分子免疫学を勉強していると臨床で抱いた疑問がしばしば解決することがあります。

今回はこの疑問『なぜIVL細胞が血管内に留まるのか？』に対して分子免疫学的視点から迫ってみようと思います。

リンパ球の分類と成熟部位

　まず、リンパ球は T細胞とB細胞に分けられ、それぞれ、胸腺と骨髄で成熟します。T細胞はヘルパーT細胞と細胞傷害性T細胞に、B細胞もさらに細かく分類できますが、ここでは割愛します。大雑把に言うと、両者とも抗原を認識して免疫においては重要な細胞となります。血管内リンパ腫(IVL)細胞が血管内に留まる理由

　成熟にするまでにT細胞もB細胞も既に認識できる抗原が決まっております。つまり体の中には、最初から無数の抗原を認識できるT細胞とB細胞が用意されているということです。体って不思議ですね。　

　しかし活性化するためには実際に抗原と結合し、認識する必要があります。認識できる抗原と結合すると、T細胞もB細胞も爆発的にクローン増殖し、その抗原を排除できるようになります。

　成熟したT細胞もB細胞もはじめは抗原を認識していないので、ナイーブT細胞、ナイーブB細胞と言います。言わば“赤ちゃんリンパ球”です。

　これらのナイーブ細胞は通常1-3か月生存可能なのですが、その間に自分とマッチする抗原を探すために体中を巡っています。巡っていると言ってもリンパ系と血液系を行ったり来たりしているわけです。

リンパ球の血液液とリンパ系の行き来

　さて、問題なのはどうやってリンパ系と血液系を行き来しているかです。血液中のリンパ球はそれぞれのリンパ節を介してリンパ系に入ります。一方リンパ球を含んだリンパ液は右上肢は右リンパ本幹、その他のリンパ節からのリンパ液は胸管に集められ、それぞれ右左の静脈角に注ぎ込まれます。

看護roo(https://www.kango-roo.com/sn/k/view/1844)より引用

　ナイーブT細胞とナイーブB細胞が血液系からリンパ節に入る時、リンパ節の動脈と、それに続く高内皮細静脈を通ってリンパ節実質内に侵入します。

　重要なのはこの高内皮細静脈を通過してリンパ節実質内に入るときの機序です。

リンパ球の高内皮細静脈を介した侵入機序

　リンパ球が高内皮細静脈の壁を通過するためにはまず、高内皮細静脈に結合する必要があります。

図：リンパ球が高内皮細静脈の壁に接着している様子

　 リンパ球の表面にはL-セレクチンという接着分子がありますが、高内皮細静脈上のPNAdと結合することで接着が始まります。なお、この結合は弱いものなので、白血球は高内皮細静脈にくっついては離れを繰り返し、内皮細胞の表面を転がるように動きます(Rolling)。

　次にT細胞はCCR7、B細胞はCCR7とCXCR4、CXCR5などのタンパク質がそれぞれ高内皮細静脈の表面のCCL19/CCL21、CCL19/CCL21とCXCL12、CXCL13が結合します。

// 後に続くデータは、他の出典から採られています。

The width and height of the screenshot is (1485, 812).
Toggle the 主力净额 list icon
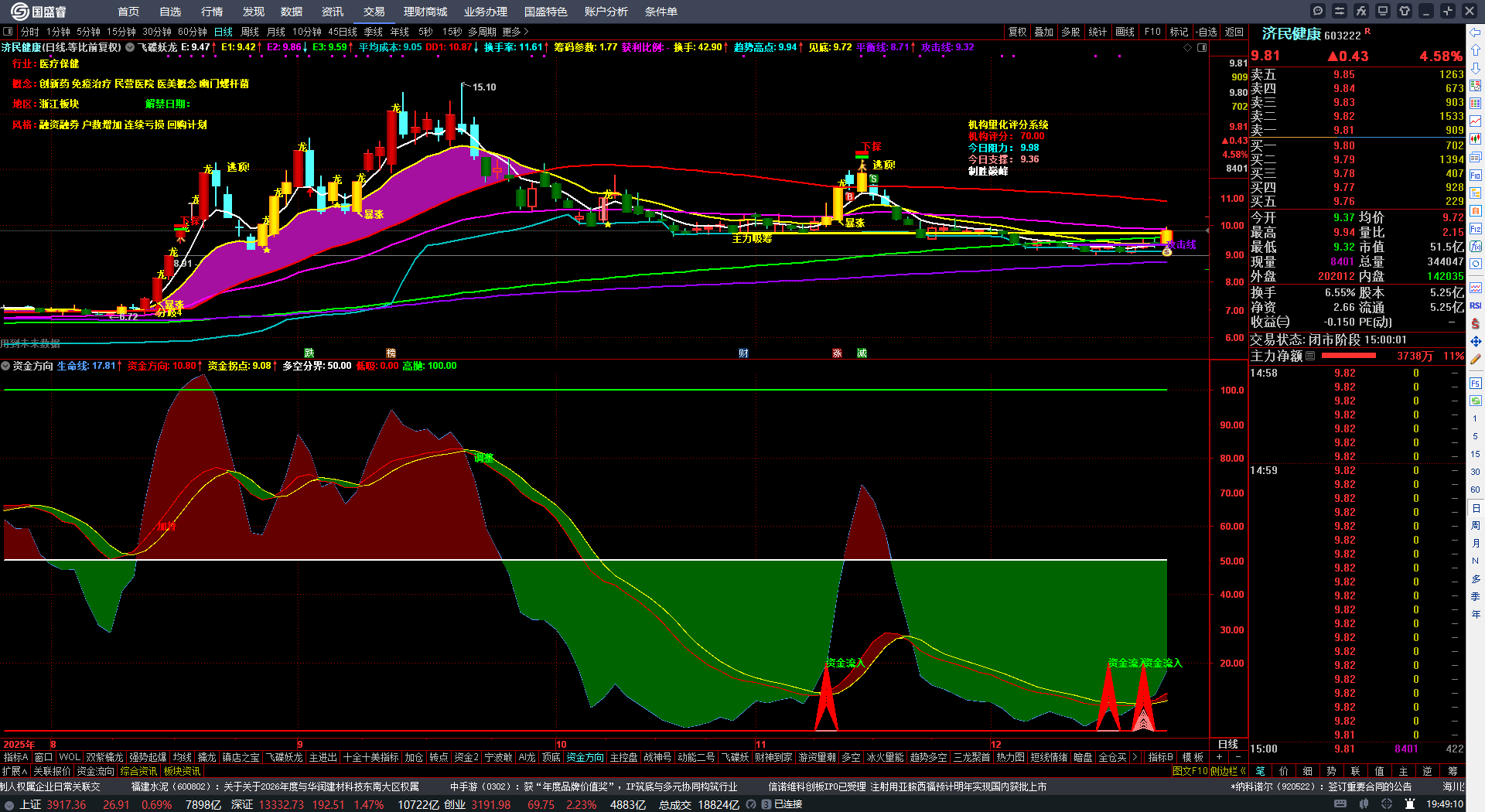1310,356
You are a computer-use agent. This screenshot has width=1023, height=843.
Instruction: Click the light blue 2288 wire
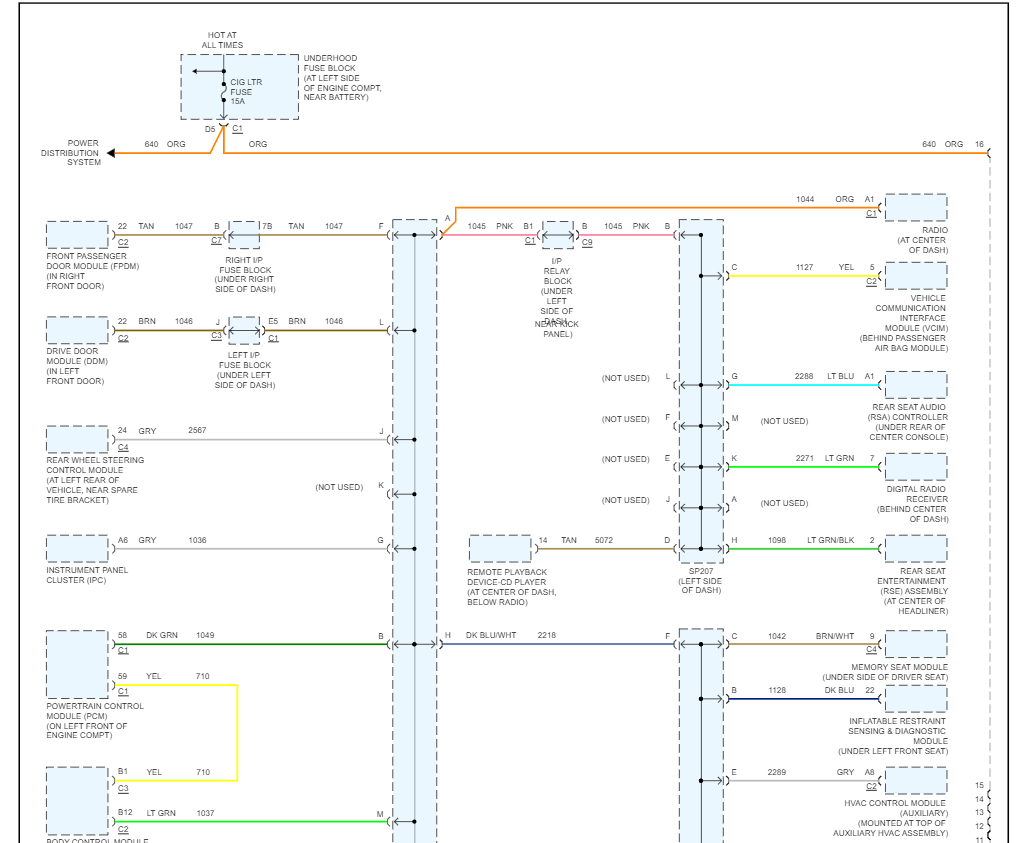coord(800,385)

　これにより、より強固な白血球細胞表面の接着分子であるインテグリンファミリーの白血球機能関連抗原1(LFA-1)が活性化します。このLFA-1が高内皮細静脈の細胞表面のICAM-1と結合することで高内皮細静脈と強力に接着し、内皮細胞の隙間からリンパ節実質内に侵入します。

血管内リンパ腫(IVL)細胞の接着分子

　一方、血管内リンパ腫細胞では一部のインテグリンなどの接着分子が細胞表面に発現していないことが報告されております。そのため、血液系からリンパ系に移行する際に高内皮細静脈に結合できないため、リンパ節に侵入できないのではないかと言われております。

　リンパ節に入れない血管内リンパ腫細胞は血液内で増殖し、あらゆる臓器の毛細血管で詰まるのではないでしょうか。

　信じるか、信じないか、はあなた次第です。

【参考文献】

・分子細胞免疫学 原著第9版

・田中稔之 ~リンパ管と血管による細胞動態制御から見た免疫学~ J Jpn Coll Angiol, 2008, 48: 151-157

・Ponzoni M, et al. Hum Pathol. 2000 Feb;31(2):220-6. "Lack of CD 29 (beta1 integrin) and CD 54 (ICAM-1) adhesion molecules in intravascular lymphomatosis."

・Zuckerman D, et al. Oncologist. 2006 May;11(5):496-502. "Intravascular lymphoma: the oncologist's "great imitator"."